TWENTY THOUSAND!!!
6 replies (most recent on top)
They should have done this sooner. 10 plus years ago
But there is still time
And the big areas to hit are: IT, grad recruiting needs to be cut to a very small number for 2 years..
IT is crazily overstuffed especially when you add in the contractors
Plus heavily reduce equities and rates
Businesses doing consistently well should be invested in deeply
It would be nice if USA had stronger labor laws when it coming to cutting people like the French do.
While Deutsche Bank finally delivered some good news for a change to its long-suffering investors, when it miraculously failed to fail the latest Fed stress test, on Friday the chronically sick bank reverted to its "cutting into muscle" baseline when the largest German lender with the €45 trillion notional derivatives was said to be preparing "to cut as much as half its global workforce in equities trading as part of a broad restructuring to boost profitability", according to Bloomberg with the WSJ adding that the total number could be between 15,000 and 20,000 job cuts, or more than one in six full-time positions globally.
The cuts being contemplated by senior executives reflect an acceleration of Deutsche Bank’s downsizing and another major pullback from its global ambitions. If followed through, the reduction would represent 16% to 22% of Deutsche Bank’s workforce of 91,463 employees, as disclosed by the bank as of the end of March.

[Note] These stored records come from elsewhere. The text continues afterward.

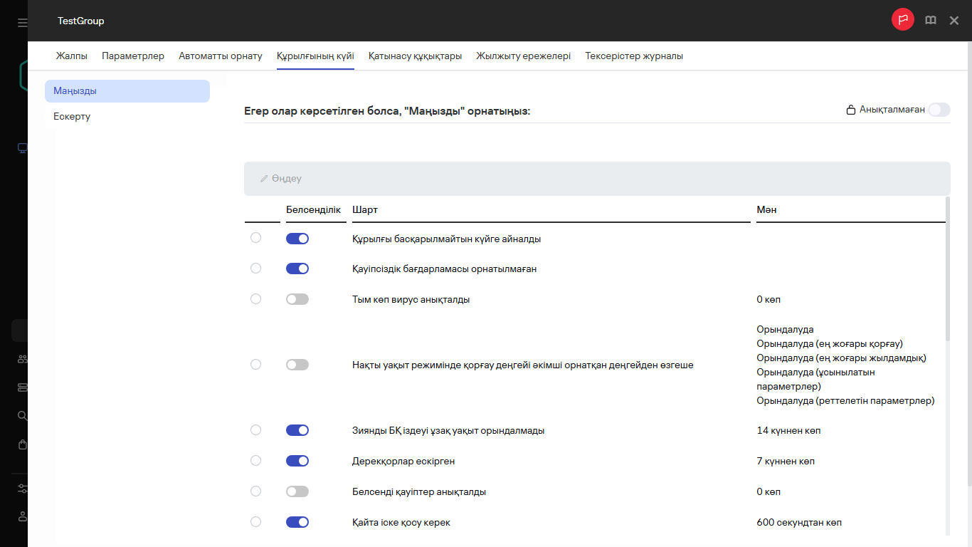Select radio button for 'Қауіпсіздік бағдарламасы орнатылмаған'
The height and width of the screenshot is (547, 972).
pos(256,269)
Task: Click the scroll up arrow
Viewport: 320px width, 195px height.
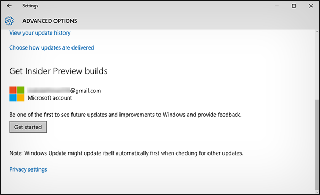Action: [317, 32]
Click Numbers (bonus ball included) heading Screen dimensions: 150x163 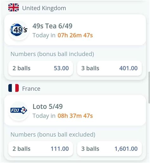[52, 54]
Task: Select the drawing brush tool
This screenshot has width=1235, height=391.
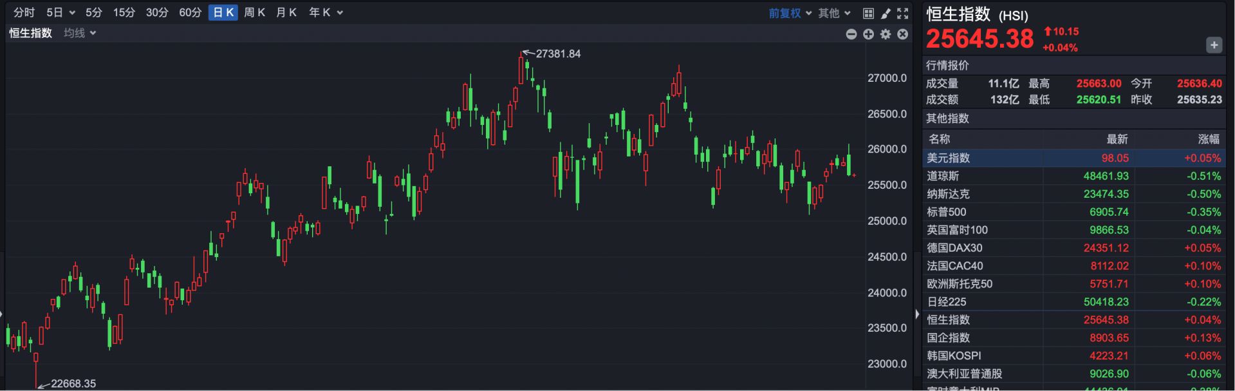Action: coord(886,13)
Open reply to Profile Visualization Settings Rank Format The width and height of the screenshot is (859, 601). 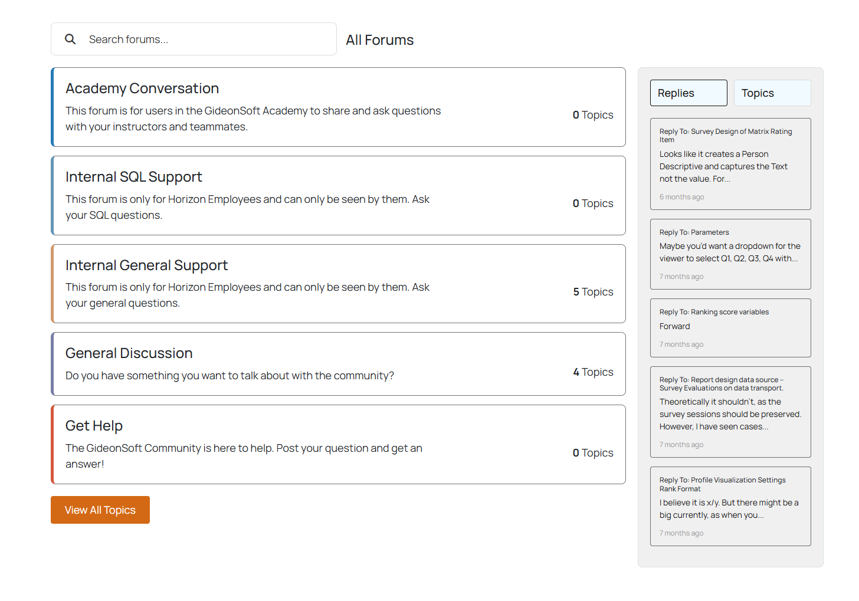722,484
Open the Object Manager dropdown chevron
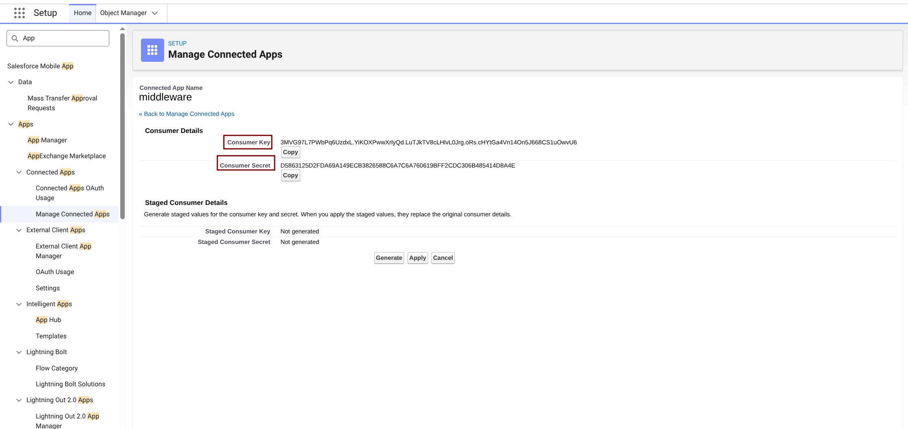Screen dimensions: 908x429 155,13
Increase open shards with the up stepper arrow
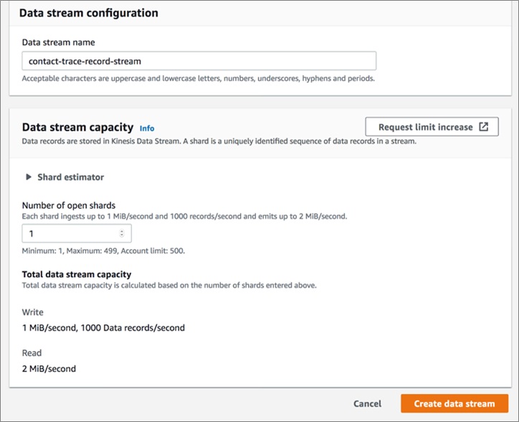Screen dimensions: 519x422 point(122,231)
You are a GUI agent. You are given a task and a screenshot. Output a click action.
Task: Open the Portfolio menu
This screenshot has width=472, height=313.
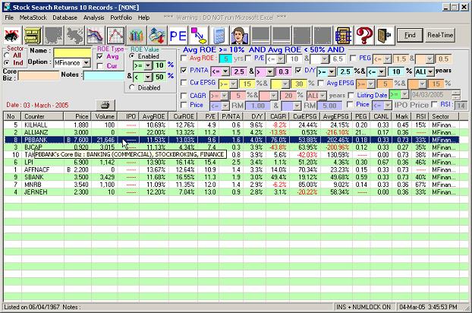[121, 17]
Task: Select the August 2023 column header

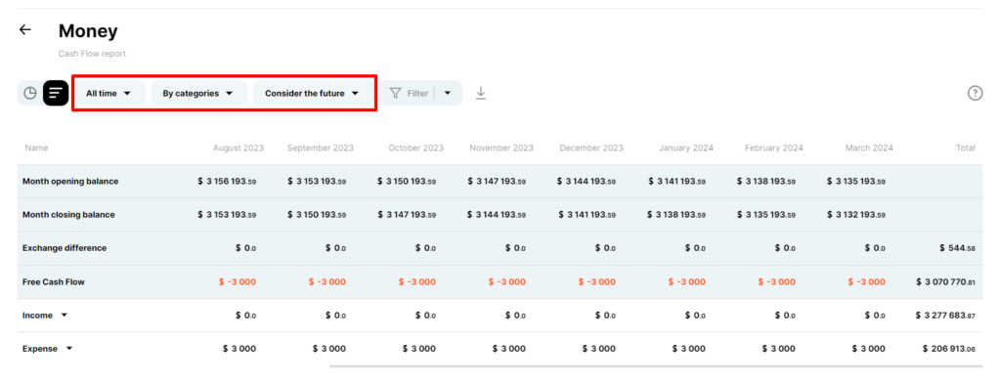Action: click(x=239, y=148)
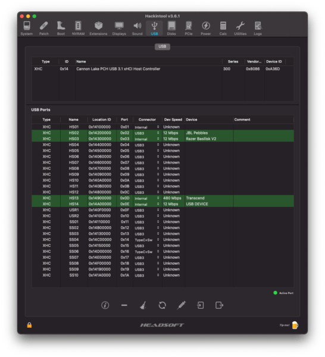Image resolution: width=325 pixels, height=357 pixels.
Task: Select the Cannon Lake PCH controller row
Action: (x=163, y=69)
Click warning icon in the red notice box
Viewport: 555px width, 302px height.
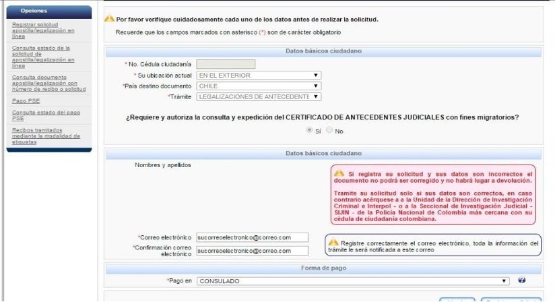tap(339, 173)
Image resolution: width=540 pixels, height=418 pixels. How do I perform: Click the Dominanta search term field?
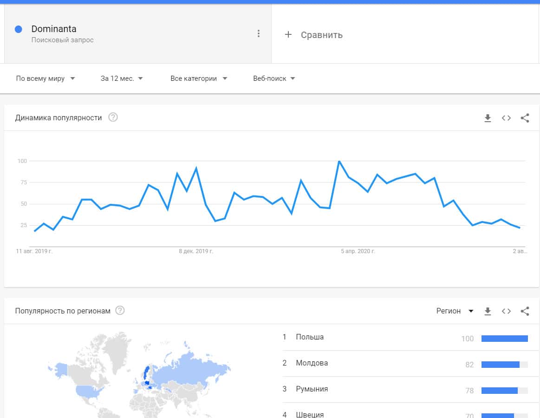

Some employees in the bank’s equities department, anticipating cuts, have cleared personal belongings from their desks, and salespeople have curtailed client calls and meetings, WSJ reports citing people inside the bank.
Additionally, the investment bank, which had about 38,000 full-time employees at the end of March, is expected to take a big hit in any downsizing. The bank’s global equities operation, which has steadily lost clout to U.S. banks with stronger balance sheets, lost about €750 million in 2018, the Journal reported in March.
According to the proposed plan the bank will eliminate hundreds of positions in equities trading and research, as well as derivatives trading, and is expected to start informing staff of cuts - including in the U.S. and Asia - as soon as next month. Rates trading is also affected.
While the move begs the question just how effective half of the bank's equity trading desk was, it will likely be welcomed by the market even if by slashing revenue producers the bank confirms that its trading margins have dropped to negative levels, a virtually unheard of event.
Today's announcement will not come as major news: CEO Christian Sewing informed investors late last month that he’s targeting a round of “tough cutbacks” to the investment banking division after a long series of turnaround plans by his predecessor John Cryan failed to deliver (and cost his job).
As reported previously, following the failure of the merger with Commerzbank the CEO is working on a fresh restructuring plan that will likely include deep cuts to the equities business as well as a non-core unit designed to house "unwanted", i.e. tens of billions in toxic assets for wind-down or sale.
Deutsche Bank has told investors to expect details of an overhaul by the time second-quarter earnings are released on July 24. Bank executives are discussing moving sooner to address uncertainty inside the bank.
To be sure, this isnt the first time DB has shocked with a mass layoff announcement: in 2015, under former CEO John Cryan, the bank pledged 15,000 job reductions that never fully materialized. In May 2018, Sewing said the bank’s full-time workforce would fall “well below” 90,000 by the end of 2019. The bank cut about 5,800 full-time positions last year.
https://www.wsj.com/articles/deutsche-bank-considers-up-to-20-000-job-cuts-11561728703
There is about 90K people working here, so if you ax about 20K you will be eliminating 22.2% of the total workforce... Anyhow, I am sure they will hit the US hard as there is very little limits on how many folks are laid off. It's much harder in Europe, France is the worse and Germany is bad (from the mgmt standpoint).